* **Brief**:
Copy the listing below word for word, from its first line through the line containing "click(x=1318, y=614)", and stop there.

* **Material supplied**:
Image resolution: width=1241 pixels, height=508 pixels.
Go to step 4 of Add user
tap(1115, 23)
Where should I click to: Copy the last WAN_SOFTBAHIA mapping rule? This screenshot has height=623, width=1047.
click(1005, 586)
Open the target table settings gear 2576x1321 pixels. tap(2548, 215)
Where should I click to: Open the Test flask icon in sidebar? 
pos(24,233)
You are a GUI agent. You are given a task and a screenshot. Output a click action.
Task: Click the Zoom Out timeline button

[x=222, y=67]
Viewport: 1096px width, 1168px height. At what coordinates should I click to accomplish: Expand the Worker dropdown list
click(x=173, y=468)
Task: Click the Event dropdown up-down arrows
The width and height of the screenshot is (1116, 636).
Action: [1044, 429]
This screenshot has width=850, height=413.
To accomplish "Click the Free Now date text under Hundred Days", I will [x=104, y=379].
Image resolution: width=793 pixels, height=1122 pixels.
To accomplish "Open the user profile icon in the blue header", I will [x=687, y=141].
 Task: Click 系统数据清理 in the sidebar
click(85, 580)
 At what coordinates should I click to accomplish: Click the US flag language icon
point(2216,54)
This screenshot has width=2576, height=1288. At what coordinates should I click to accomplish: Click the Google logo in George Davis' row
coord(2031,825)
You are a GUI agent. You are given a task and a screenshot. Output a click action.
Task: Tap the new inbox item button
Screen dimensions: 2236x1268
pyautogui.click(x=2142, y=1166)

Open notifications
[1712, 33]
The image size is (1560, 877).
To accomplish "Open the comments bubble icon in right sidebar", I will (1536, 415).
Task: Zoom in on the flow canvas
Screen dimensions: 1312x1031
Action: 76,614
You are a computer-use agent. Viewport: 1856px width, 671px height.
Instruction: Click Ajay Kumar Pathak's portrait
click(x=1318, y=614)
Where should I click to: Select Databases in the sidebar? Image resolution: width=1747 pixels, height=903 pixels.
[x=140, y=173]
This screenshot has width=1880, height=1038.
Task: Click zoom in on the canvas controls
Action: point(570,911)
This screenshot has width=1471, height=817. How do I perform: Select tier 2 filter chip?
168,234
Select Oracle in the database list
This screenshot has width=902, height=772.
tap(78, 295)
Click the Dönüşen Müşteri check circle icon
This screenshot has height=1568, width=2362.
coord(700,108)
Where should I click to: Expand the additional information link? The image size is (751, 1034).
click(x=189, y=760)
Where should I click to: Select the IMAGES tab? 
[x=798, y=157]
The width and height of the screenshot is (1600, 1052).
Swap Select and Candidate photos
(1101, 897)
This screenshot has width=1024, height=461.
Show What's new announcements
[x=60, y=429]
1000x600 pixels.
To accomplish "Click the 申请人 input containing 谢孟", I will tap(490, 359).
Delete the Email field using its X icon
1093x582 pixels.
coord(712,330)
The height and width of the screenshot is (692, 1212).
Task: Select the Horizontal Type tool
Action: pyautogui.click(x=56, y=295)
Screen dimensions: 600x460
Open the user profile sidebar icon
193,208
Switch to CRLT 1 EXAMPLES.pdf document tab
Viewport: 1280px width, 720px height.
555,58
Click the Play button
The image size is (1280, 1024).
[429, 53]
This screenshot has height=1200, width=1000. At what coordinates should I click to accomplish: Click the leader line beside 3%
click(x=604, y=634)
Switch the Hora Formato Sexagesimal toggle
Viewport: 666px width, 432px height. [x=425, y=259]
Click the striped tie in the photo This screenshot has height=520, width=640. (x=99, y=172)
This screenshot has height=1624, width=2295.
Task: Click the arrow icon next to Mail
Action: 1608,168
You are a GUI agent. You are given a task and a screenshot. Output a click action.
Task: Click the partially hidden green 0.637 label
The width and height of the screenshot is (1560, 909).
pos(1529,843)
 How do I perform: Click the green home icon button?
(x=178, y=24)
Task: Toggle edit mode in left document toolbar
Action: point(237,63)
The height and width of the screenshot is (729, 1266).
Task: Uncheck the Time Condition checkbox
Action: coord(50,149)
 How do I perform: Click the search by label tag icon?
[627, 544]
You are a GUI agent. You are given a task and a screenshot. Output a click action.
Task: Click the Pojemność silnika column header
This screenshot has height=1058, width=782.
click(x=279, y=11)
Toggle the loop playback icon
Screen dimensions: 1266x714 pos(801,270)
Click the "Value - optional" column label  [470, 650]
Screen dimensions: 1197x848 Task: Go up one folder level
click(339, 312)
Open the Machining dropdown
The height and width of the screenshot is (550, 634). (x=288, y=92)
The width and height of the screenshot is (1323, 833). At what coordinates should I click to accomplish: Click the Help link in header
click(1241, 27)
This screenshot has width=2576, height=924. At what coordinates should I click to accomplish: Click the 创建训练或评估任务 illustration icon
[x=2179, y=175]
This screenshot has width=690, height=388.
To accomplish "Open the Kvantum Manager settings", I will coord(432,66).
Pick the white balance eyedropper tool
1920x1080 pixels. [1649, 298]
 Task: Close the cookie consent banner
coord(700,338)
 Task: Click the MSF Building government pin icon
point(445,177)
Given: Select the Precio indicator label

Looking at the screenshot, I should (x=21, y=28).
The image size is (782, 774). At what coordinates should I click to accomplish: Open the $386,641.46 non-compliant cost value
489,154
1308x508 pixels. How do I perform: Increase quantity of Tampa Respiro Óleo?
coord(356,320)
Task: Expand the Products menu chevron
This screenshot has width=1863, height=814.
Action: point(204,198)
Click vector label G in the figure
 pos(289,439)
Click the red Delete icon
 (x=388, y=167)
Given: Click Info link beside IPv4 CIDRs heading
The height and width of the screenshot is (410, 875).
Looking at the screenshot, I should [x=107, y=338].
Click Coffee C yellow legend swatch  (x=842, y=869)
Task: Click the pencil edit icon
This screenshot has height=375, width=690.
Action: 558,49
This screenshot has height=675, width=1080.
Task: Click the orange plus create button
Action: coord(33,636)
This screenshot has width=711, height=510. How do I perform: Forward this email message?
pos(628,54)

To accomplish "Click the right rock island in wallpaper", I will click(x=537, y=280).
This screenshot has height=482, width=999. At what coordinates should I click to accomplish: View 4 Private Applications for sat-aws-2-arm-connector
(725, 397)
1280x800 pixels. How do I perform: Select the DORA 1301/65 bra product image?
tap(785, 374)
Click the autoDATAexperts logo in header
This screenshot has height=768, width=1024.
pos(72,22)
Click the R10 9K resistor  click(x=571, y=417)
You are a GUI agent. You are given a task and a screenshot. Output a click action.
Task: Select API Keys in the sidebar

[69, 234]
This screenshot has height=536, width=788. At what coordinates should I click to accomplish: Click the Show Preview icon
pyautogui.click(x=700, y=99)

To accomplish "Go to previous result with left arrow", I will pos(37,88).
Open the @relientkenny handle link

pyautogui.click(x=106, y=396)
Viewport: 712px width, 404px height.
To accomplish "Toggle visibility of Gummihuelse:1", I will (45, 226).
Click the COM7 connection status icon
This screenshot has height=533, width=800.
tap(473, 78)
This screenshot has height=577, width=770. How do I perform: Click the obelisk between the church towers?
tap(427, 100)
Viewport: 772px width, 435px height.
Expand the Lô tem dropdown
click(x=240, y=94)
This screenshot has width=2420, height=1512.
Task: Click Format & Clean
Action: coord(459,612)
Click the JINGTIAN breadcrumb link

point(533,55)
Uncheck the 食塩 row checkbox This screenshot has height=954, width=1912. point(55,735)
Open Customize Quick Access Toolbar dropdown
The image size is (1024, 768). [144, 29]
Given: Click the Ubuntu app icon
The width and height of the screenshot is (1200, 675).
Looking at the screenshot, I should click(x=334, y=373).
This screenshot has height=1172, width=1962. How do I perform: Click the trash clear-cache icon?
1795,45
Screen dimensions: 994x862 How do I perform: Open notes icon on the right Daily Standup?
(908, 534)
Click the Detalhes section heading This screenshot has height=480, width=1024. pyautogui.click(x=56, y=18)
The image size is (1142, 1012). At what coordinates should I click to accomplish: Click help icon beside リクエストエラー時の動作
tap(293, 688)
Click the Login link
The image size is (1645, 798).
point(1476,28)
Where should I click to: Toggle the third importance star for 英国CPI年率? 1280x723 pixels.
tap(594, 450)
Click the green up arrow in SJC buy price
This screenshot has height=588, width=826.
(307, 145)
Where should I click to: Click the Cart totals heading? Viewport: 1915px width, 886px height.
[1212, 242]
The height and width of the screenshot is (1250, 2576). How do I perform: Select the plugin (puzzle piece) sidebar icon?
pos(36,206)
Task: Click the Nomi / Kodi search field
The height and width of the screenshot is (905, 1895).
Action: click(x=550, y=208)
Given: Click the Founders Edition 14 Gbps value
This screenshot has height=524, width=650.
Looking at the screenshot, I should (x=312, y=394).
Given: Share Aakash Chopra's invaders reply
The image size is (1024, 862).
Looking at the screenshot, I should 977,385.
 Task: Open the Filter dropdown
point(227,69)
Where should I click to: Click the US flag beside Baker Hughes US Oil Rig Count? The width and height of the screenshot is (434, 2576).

* **Output below**:
Image resolution: width=1241 pixels, height=508 pixels.
Go to step 4 of Add user
tap(1115, 23)
Where should I click to: Copy the last WAN_SOFTBAHIA mapping rule? This screenshot has height=623, width=1047.
click(1005, 586)
Open the target table settings gear 2576x1321 pixels. tap(2548, 215)
Where should I click to: Open the Test flask icon in sidebar? 
pos(24,233)
You are a GUI agent. You are given a task and a screenshot. Output a click action.
Task: Click the Zoom Out timeline button

[x=222, y=67]
Viewport: 1096px width, 1168px height. At what coordinates should I click to accomplish: Expand the Worker dropdown list
click(x=173, y=468)
Task: Click the Event dropdown up-down arrows
The width and height of the screenshot is (1116, 636).
Action: [1044, 429]
This screenshot has width=850, height=413.
To accomplish "Click the Free Now date text under Hundred Days", I will [x=104, y=379].
Image resolution: width=793 pixels, height=1122 pixels.
To accomplish "Open the user profile icon in the blue header", I will [x=687, y=141].
 Task: Click 系统数据清理 in the sidebar
click(85, 580)
 At what coordinates should I click to accomplish: Click the US flag language icon
point(2216,54)
This screenshot has width=2576, height=1288. At what coordinates should I click to accomplish: Click the Google logo in George Davis' row
coord(2031,825)
You are a GUI agent. You are given a task and a screenshot. Output a click action.
Task: Tap the new inbox item button
Screen dimensions: 2236x1268
pyautogui.click(x=2142, y=1166)

Open notifications
[1712, 33]
The image size is (1560, 877).
To accomplish "Open the comments bubble icon in right sidebar", I will (1536, 415).
Task: Zoom in on the flow canvas
Screen dimensions: 1312x1031
Action: 76,614
You are a computer-use agent. Viewport: 1856px width, 671px height.
Instruction: Click Ajay Kumar Pathak's portrait
click(x=1318, y=614)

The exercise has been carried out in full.